Where to put a bat house is an important decision. If it’s not in an appropriate spot, you may be putting your resident bats in danger. Or you may end up with an empty house since no bats are interested in living in it. So you’ll need to know a few things first in order to pick the right area.
Benefits Of Bats
Having bats in your backyard offers some big advantages. Because most species consume insects they can help to keep the mosquito population down to a minimum. But of course they will also eat many other insects that are considered to be backyard pests too.
And don’t forget the guano. Bat poop is a fabulous fertilizer and having your very own constant supply is another one of the many bat house benefits you can expect. Bats also help to pollinate many different varieties of plants.
However, you can only enjoy these advantages if bats decide to move in. While you can’t force them to pick your bat house as their home, by placing it somewhere that suits their needs they will be much more likely to take up residence in it.
One of the best ways to entice bats into using your bat house is by installing in near water. Bats need water to survive and prefer to roost nearby. Water sources also provide an ample supply of insects for them to eat.
Ideally this means placing a bat house within a quarter of a mile of a river, lake, stream, or pond although manmade options such as swimming pools work too.
Near A Current Roost
Many homeowners already have a roost on their property and are planning to bat-proof the location in the near future. This is often the case in attics or barns.
By hanging a bat house as close as possible to the roost before the bats are excluded from it, you can often get them to move right in.
Bats like to roost where it’s hot. So the best bat house spots are areas that receive a lot of sunlight. An area that has at least six hours of direct sunlight per day would be ideal. To get as much midday sun as possible, placing your box so that it is facing the southeast can be a big help.
Not On Trees But Near Them
Many people assume that hanging a bat house on a tree is the most natural solution. However this is not usually the case. In fact trees make it easier for predators to climb up and get into a house for a bat snack.
Trees also may provide too much shade and therefore don’t allow a house to heat up to the temperatures that bats prefer. Instead you can mount a bat house on a pole or the side of a building. (Houses that are mounted on buildings tend to heat up faster which is appealing to bats.)
Your bat house should be close enough to trees so that bats can use them to escape from owls and other flying predators that may try to swoop down on them. But at the same it should be far enough away from trees that it isn’t shaded by them.
You should install your house from ten to twenty feet off the ground. Any branches, shrubs, or possible obstructions close to the entrance of the house will need to be cut back or removed so that the bats can get in and out safely.

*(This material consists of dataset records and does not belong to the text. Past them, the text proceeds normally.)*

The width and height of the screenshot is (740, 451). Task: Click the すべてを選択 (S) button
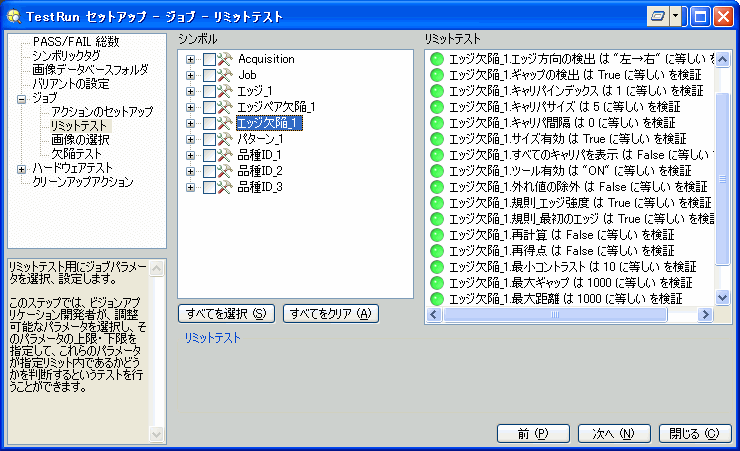tap(226, 314)
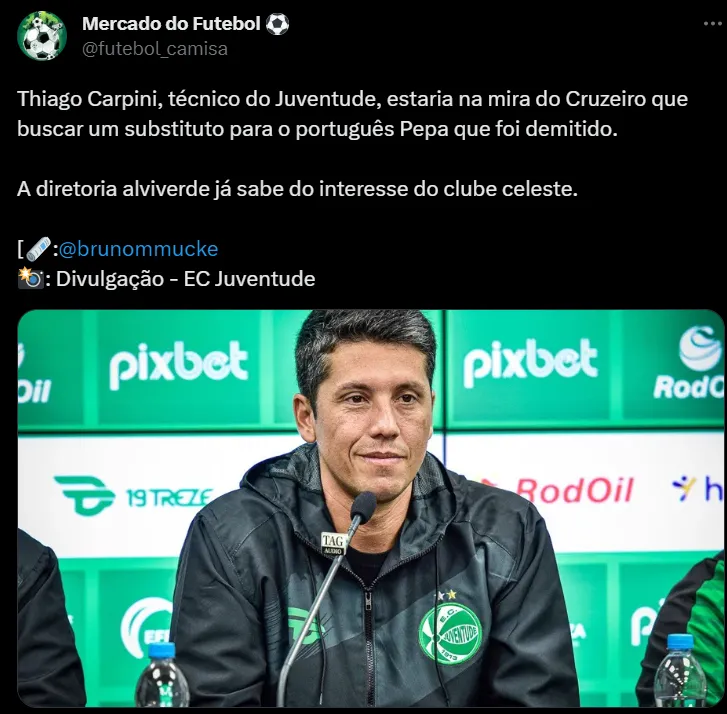Viewport: 727px width, 714px height.
Task: Open the Mercado do Futebol display name
Action: [x=171, y=24]
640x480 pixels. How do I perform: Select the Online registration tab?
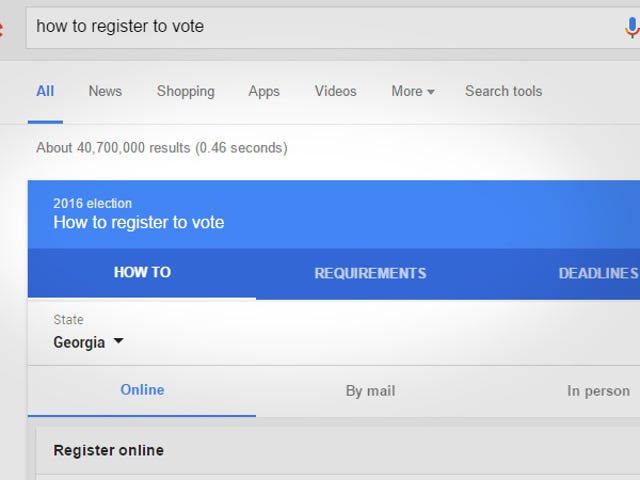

Keep in mind that an area where the bats will be constantly bothered by people is of course not the best place to put a bat house. Also be sure not place your house directly adjacent to a road.
This can put bats at risk of being injured by passing vehicles. Areas where there are strong winds such as hill tops should also be avoided since they may cause the house to fall in the future.
The location is the most important factor in attracting bats to a house. And now that you know where to put a bat house in your yard, and where not to, you’ll be able to increase the odds of having your very own resident bats move in.